There are more, depending on where one is and how things are done. These are just some examples. An ebbo can be a private or public event. Usually on holidays, events are fairly public or at least Vodun friendly community wide, because the idea is to get that good energy to spread.
For some ebbo, you need to either be initiated or the first generation of a diaspora group, or supervised by a priest or initiate. Some Orishas or other deities adopted by an African or diaspora community are more or less humane than others. Some of the more humane Orishas can still be difficult to deal with energetically, or become angered if disrespected.
So formal offerings should be avoided or done under supervision. However, both the initiated and the independent and laypersons can do most Ebbo Iyeyun at will.
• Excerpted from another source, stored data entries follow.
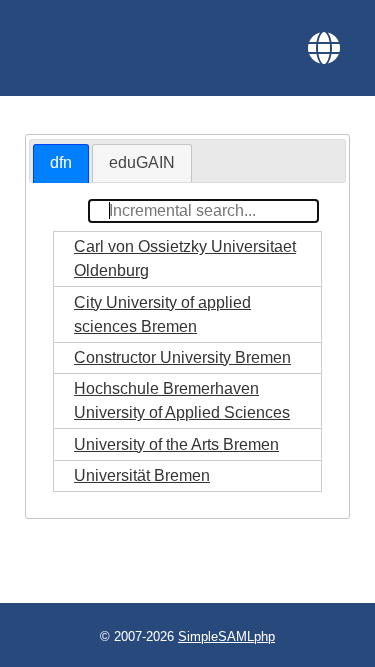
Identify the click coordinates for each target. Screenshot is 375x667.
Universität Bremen (142, 475)
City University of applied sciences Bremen (162, 314)
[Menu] (324, 48)
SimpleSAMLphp (226, 636)
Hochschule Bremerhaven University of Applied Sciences (182, 400)
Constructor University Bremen (182, 357)
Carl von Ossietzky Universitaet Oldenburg (185, 258)
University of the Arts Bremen (176, 444)
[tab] (61, 163)
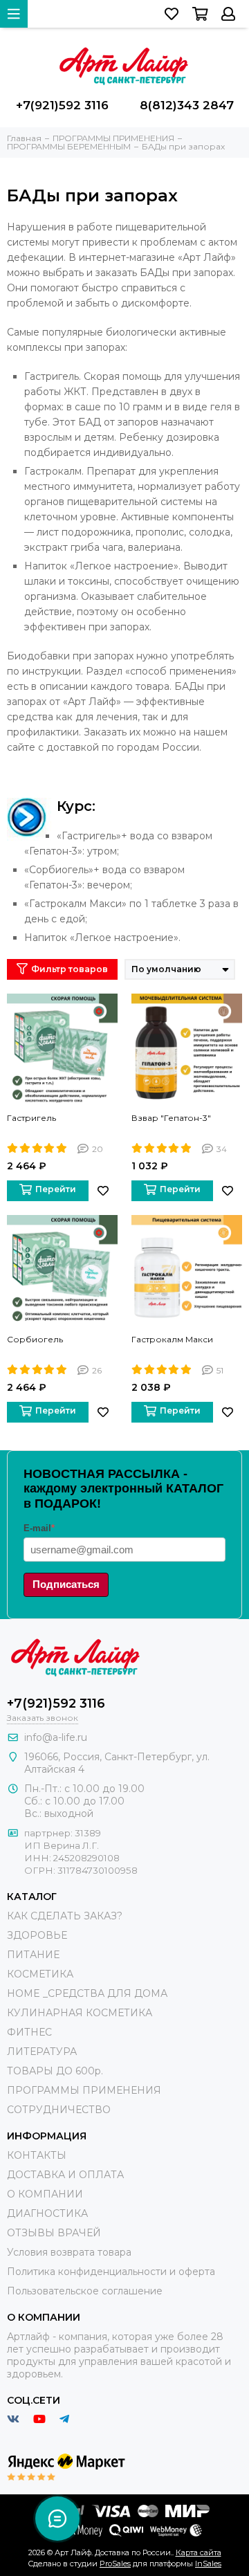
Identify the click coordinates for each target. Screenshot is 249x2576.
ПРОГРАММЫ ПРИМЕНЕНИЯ (84, 2090)
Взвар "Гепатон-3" (171, 1118)
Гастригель (31, 1118)
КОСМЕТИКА (40, 1974)
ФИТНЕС (29, 2032)
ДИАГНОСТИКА (47, 2213)
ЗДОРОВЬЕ (37, 1935)
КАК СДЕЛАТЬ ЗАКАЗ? (64, 1916)
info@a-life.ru (55, 1737)
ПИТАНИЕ (33, 1954)
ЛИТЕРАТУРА (42, 2051)
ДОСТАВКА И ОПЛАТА (65, 2174)
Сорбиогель (35, 1339)
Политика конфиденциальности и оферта (111, 2271)
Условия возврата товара (69, 2252)
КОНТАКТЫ (36, 2155)
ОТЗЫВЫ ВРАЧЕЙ (54, 2233)
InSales (208, 2563)
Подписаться (66, 1584)
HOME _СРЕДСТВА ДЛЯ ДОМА (87, 1993)
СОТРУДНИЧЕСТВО (59, 2109)
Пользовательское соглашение (85, 2291)
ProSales (115, 2563)
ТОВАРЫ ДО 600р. (55, 2071)
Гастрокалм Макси (172, 1339)
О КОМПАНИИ (45, 2194)
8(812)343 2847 (187, 105)
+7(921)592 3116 (62, 105)
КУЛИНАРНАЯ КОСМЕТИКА (79, 2013)
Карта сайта (198, 2552)
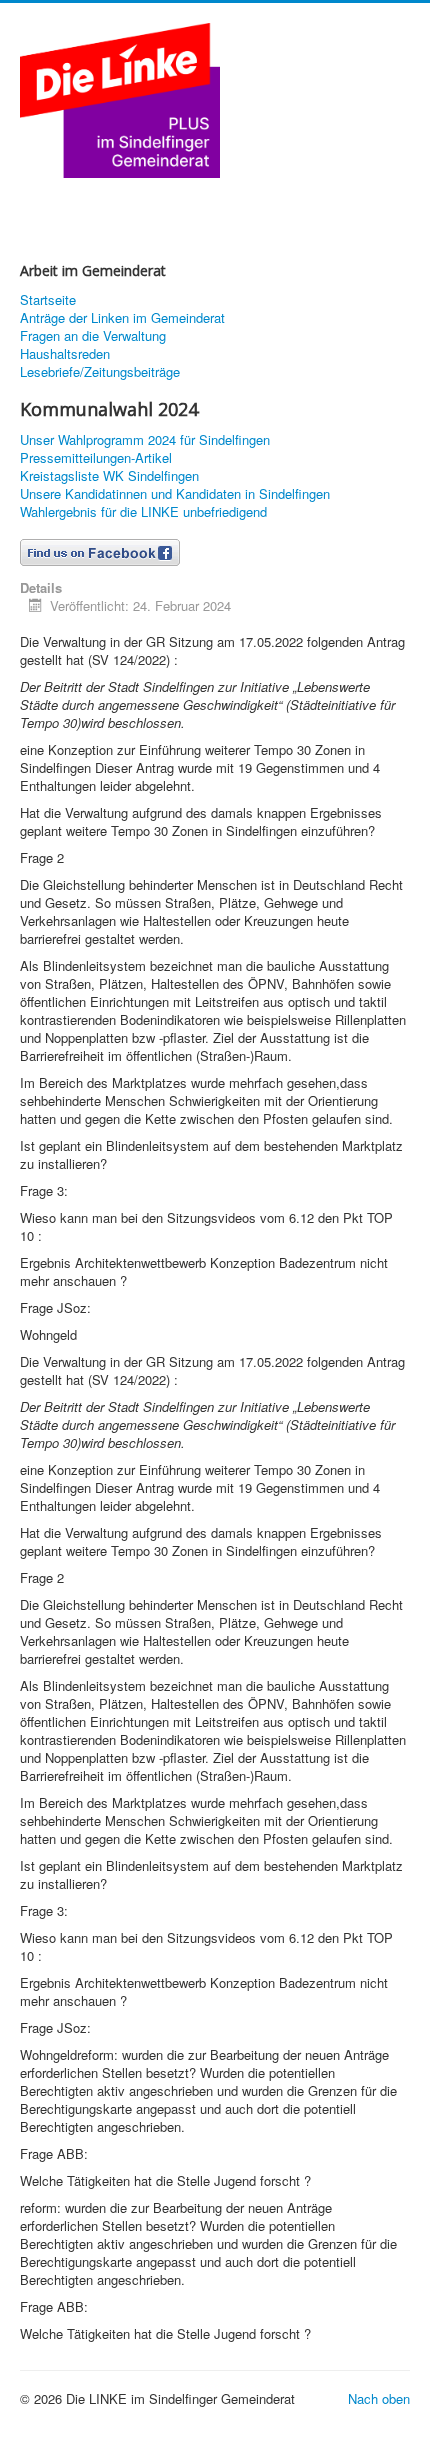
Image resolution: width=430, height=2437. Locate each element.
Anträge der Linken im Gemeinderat (122, 318)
Again, when you feed an Orisha’s children, you feed the Orisha.
So if you can’t go to the crossroads for Eshu, feed or give gifts to a child, an old person, or someone you recognize as a child of Eshu. If you can’t go to the river for Oshun, do some kindness or give some money or fine perfume, jewelry, sweets, or other nice things for a beautician, fashion designer, seamstress, etc.
Helping children and the elderly glorifies Eshu. Taking good care of yourself and making yourself and your world prettier glorifies Oshun. Working hard and getting your hands dirty for a good cause glorifies Ogun. Cleaning up the beach glorifies Olokun, Yemaya, Erinle, and Oshun. Basically, there is no monopoly on doing good deeds to praise, thank, and be the hands of the Orishas in humanity.
You can also do ebbo misi or other preparations made by a serious adherent or initiate. You are not completely unable to do anything just because you haven’t been initiated.
Yes, practitioners of Vodun and many other African and diaspora belief systems fast. Some are total fasts without food or water, as is done in some initiations wherein the person dies and is reborn. Some are fasts for a specific purpose. Some are partial fasts wherein someone will avoid food or certain types of foods for a time. Some are long term or permanent taboos. Some give up a certain activity for awhile as an offering.
For instance, if someone has been having financial troubles, they may limit their use of water for Oshun. It may sound easy, but one must also stay clean and smelling and looking nice during that time. So during their water fast, they may limit themselves to say, five liters of water per day for five days because five is sacred to Oshun, and so that they do not take a drop for granted.
One may also choose to keep the ways of a certain story or path of an Orisha for a time, or perform an activity in a way that specifically pleases an Orisha. Taking the financial example again, one may dye some cloth yellow, green, or blue to please Oshun and Aje Shaluga, and make ritual items or something else beautiful from it. One may do various activities or even science experiments as acts of devotion.
© 1997 Sis. Nicole Lasher and respective guest authors.